● **EXCERPT TO READ**
-*-

Amid a barrage of new legal motions seeking dismissal of felony fraud charges against her, Theranos founder Elizabeth Holmes is claiming the federal court judge overseeing the case erred in a decision about her obligations to investors in the defunct Palo Alto blood-testing startup.

Holmes claimed in a filing that Judge Edward Davila was mistaken when he agreed with prosecutors that indictments sufficiently alleged that she and co-accused former Theranos president Sunny Balwani had “a duty of trust” to investors. “The Court failed to consider whether Ms. Holmes acted for the benefit of investors,” the motion filed with four others last Friday in U.S. District Court in San Jose claimed.

That decision related to Holmes’ bid in December to get her second — or “superseding” —  indictment dismissed. She had claimed in a filing that the indictment “failed to allege a duty to disclose sufficient to support a fraud-by-omission theory.” Her filing Friday argued that the two subsequent superseding indictments lacked anything to indicate she and Balwani were acting “for the benefit of” investors.

“Nothing in the indictments suggests anything other than an arms’-length relationship between Ms. Holmes and Theranos’ investors,” her new filing said. “Even if one could infer from the indictments that investors may have relaxed their ordinary standards of care as a result of alleged misrepresentations (which is implausible given the sophistication of Theranos’s investors), that does not establish that Ms. Holmes was acting for their benefits.”

-*-

● **TASKS AND EXERCISES**
1. In the article on Elizabeth Holmes's fraud case, in which court were her motions filed last Friday?
2. Pick up the article on Elizabeth Holmes's fraud case after its final sentence and keep writing it.

● **DATASET SECTION**

-*-

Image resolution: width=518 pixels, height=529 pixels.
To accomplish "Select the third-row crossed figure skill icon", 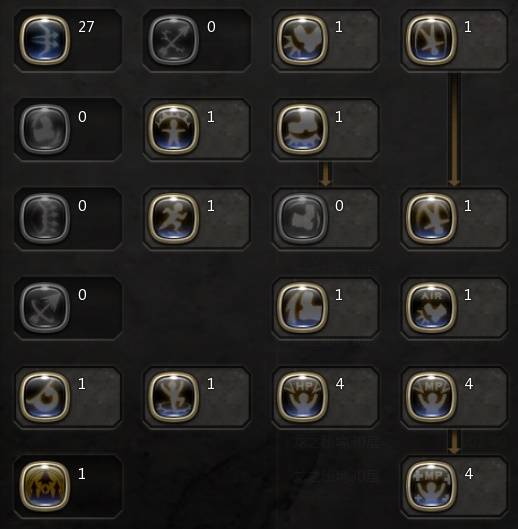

-*-

● **LIST OF ANSWERS**
1. U.S. District Court in San Jose

2.
Holmes, who founded Theranos in 2003, is charged with allegedly bilking investors out of hundreds of millions of dollars, and defrauding doctors and patients with false claims that the company’s machines could conduct a full range of tests using just a few drops of blood. She and Balwani have denied the allegations.

She is asking Davila to throw out the two most recent indictments, and order prosecutors to provide her legal team with details about alleged misrepresentations, names of investors, doctors or patients who might testify to having been deceived, plus the facts giving rise to the allegation of a duty of disclosure.

In another motion, Holmes wants seven of her 12 fraud charges tossed out, on the basis that prosecutors have introduced a “cryptic and tortured definition of the term ‘investors’” that “would expand exponentially the scope of the alleged scheme to defraud.”

“What does ‘business partners’ mean?” the motion said. “That undefined term could sweep in any number of individuals, companies, or governmental entities with which Theranos engaged in transactions. Which business partners? How is the government alleging that such business partners ‘invested’ in Theranos?”

A third motion requests dismissal of the same seven charges — all related to investors — on the claim that they each improperly allege multiple schemes, which should require a separate charge.

“The government could have charged a separate scheme to defraud ‘business partners’ or an independent scheme to defraud Theranos’ directors from the beginning. It did not. It should not now be permitted to expand the reach of the alleged ‘scheme to defraud investors,’ and thus circumvent the statute of limitations, merely by altering its definition of who is an ‘investor,’” the motion said.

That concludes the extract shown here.